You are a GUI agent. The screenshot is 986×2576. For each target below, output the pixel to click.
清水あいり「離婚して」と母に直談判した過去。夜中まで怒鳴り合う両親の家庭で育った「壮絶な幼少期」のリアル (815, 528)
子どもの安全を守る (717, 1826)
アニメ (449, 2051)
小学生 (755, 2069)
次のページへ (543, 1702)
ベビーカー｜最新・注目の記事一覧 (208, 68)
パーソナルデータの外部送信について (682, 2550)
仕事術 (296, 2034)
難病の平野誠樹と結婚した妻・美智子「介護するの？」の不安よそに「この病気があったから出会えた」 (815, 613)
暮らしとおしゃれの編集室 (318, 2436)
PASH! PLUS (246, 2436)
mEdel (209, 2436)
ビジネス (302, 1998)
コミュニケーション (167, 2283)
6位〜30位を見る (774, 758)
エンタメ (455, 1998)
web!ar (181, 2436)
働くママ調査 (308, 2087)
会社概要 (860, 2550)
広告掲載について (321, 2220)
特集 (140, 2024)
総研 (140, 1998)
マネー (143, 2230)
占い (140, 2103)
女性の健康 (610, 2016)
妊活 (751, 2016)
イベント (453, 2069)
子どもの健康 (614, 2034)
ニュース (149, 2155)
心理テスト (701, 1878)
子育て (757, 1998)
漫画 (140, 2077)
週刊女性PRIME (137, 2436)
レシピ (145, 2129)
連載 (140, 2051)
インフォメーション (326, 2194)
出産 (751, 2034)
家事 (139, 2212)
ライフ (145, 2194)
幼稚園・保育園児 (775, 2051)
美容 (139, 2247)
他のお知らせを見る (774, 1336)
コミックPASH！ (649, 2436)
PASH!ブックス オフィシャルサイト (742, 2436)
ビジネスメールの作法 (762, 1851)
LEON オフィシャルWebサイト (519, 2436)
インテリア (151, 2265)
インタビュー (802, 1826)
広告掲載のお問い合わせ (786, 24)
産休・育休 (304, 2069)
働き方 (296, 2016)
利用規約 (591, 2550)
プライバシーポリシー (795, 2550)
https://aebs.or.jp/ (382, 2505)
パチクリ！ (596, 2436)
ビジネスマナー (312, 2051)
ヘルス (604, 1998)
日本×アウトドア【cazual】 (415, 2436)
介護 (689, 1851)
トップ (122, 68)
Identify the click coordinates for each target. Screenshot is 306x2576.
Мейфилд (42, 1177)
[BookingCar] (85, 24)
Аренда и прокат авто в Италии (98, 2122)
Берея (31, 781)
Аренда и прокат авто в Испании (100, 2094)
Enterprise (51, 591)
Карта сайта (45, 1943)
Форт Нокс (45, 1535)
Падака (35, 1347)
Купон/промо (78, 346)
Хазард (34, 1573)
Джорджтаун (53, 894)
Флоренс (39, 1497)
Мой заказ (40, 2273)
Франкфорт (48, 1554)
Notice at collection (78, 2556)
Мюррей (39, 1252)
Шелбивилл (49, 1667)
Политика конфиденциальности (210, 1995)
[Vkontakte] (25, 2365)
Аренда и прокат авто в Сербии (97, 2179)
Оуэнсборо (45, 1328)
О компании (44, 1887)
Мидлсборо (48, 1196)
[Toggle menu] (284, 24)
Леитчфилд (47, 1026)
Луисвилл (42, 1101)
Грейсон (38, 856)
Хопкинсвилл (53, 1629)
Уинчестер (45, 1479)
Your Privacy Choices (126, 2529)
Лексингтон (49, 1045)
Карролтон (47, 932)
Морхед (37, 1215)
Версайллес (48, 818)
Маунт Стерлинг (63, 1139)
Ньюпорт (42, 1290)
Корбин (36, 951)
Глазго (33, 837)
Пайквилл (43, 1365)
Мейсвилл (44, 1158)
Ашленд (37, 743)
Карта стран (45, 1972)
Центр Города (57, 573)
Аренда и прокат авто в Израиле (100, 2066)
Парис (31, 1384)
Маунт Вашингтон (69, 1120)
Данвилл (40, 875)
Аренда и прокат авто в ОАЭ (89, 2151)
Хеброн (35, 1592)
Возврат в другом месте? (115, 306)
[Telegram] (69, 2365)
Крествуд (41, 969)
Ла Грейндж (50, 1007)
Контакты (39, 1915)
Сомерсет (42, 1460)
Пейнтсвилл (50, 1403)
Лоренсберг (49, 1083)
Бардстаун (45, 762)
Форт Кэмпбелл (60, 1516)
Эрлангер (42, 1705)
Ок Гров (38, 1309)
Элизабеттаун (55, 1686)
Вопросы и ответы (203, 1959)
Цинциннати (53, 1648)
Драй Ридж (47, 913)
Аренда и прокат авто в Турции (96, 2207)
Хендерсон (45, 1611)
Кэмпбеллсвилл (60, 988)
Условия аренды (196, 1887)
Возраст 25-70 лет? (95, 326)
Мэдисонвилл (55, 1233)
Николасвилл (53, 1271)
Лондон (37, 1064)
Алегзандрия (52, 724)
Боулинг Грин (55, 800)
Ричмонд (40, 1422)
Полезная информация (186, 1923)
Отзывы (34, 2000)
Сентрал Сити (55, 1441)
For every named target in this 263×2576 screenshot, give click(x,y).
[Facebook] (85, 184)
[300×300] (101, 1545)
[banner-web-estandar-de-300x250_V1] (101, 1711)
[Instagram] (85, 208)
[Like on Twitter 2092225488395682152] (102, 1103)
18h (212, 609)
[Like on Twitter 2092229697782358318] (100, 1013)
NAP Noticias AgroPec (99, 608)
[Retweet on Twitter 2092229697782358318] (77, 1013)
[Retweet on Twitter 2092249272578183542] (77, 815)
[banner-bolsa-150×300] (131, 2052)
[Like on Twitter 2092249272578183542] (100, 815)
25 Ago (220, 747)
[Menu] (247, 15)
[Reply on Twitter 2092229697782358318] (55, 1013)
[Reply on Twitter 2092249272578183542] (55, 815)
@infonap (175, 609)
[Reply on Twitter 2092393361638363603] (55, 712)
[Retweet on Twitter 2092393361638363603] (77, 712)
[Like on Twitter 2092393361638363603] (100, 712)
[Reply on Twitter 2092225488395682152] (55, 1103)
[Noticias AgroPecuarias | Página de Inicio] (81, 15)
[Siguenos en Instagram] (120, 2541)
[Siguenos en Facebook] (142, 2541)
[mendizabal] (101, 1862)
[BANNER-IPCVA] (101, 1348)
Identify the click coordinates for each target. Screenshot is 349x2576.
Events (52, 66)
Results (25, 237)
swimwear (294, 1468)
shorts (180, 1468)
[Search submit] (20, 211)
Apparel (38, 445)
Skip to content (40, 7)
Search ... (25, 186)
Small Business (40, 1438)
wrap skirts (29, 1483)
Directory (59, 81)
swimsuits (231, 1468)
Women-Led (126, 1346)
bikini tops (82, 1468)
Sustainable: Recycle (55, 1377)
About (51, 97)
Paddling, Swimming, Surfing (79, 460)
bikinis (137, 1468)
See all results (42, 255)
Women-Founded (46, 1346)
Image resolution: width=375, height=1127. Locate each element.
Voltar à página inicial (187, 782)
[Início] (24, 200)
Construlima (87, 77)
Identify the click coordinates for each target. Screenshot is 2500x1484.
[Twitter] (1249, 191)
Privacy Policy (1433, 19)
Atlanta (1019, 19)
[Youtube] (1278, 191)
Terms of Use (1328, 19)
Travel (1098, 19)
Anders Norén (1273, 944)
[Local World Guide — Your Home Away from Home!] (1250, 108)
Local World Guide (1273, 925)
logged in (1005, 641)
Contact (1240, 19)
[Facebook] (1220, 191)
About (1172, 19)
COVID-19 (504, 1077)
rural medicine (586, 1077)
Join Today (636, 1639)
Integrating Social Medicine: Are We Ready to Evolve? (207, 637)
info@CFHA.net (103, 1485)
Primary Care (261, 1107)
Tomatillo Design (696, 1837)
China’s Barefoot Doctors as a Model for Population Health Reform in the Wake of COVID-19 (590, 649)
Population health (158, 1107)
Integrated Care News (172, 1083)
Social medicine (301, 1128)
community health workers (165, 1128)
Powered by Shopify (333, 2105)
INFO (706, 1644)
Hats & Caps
----------
From the top of the listing above, restate each line word for word up to and including the line with "コミュニケーション (167, 2283)"; add nothing else.

THE ANSWER:
You are a GUI agent. The screenshot is 986×2576. For each target below, output the pixel to click.
清水あいり「離婚して」と母に直談判した過去。夜中まで怒鳴り合う両親の家庭で育った「壮絶な幼少期」のリアル (815, 528)
子どもの安全を守る (717, 1826)
アニメ (449, 2051)
小学生 (755, 2069)
次のページへ (543, 1702)
ベビーカー｜最新・注目の記事一覧 (208, 68)
パーソナルデータの外部送信について (682, 2550)
仕事術 (296, 2034)
難病の平野誠樹と結婚した妻・美智子「介護するの？」の不安よそに「この病気があったから出会えた」 (815, 613)
暮らしとおしゃれの編集室 (318, 2436)
PASH! PLUS (246, 2436)
mEdel (209, 2436)
ビジネス (302, 1998)
コミュニケーション (167, 2283)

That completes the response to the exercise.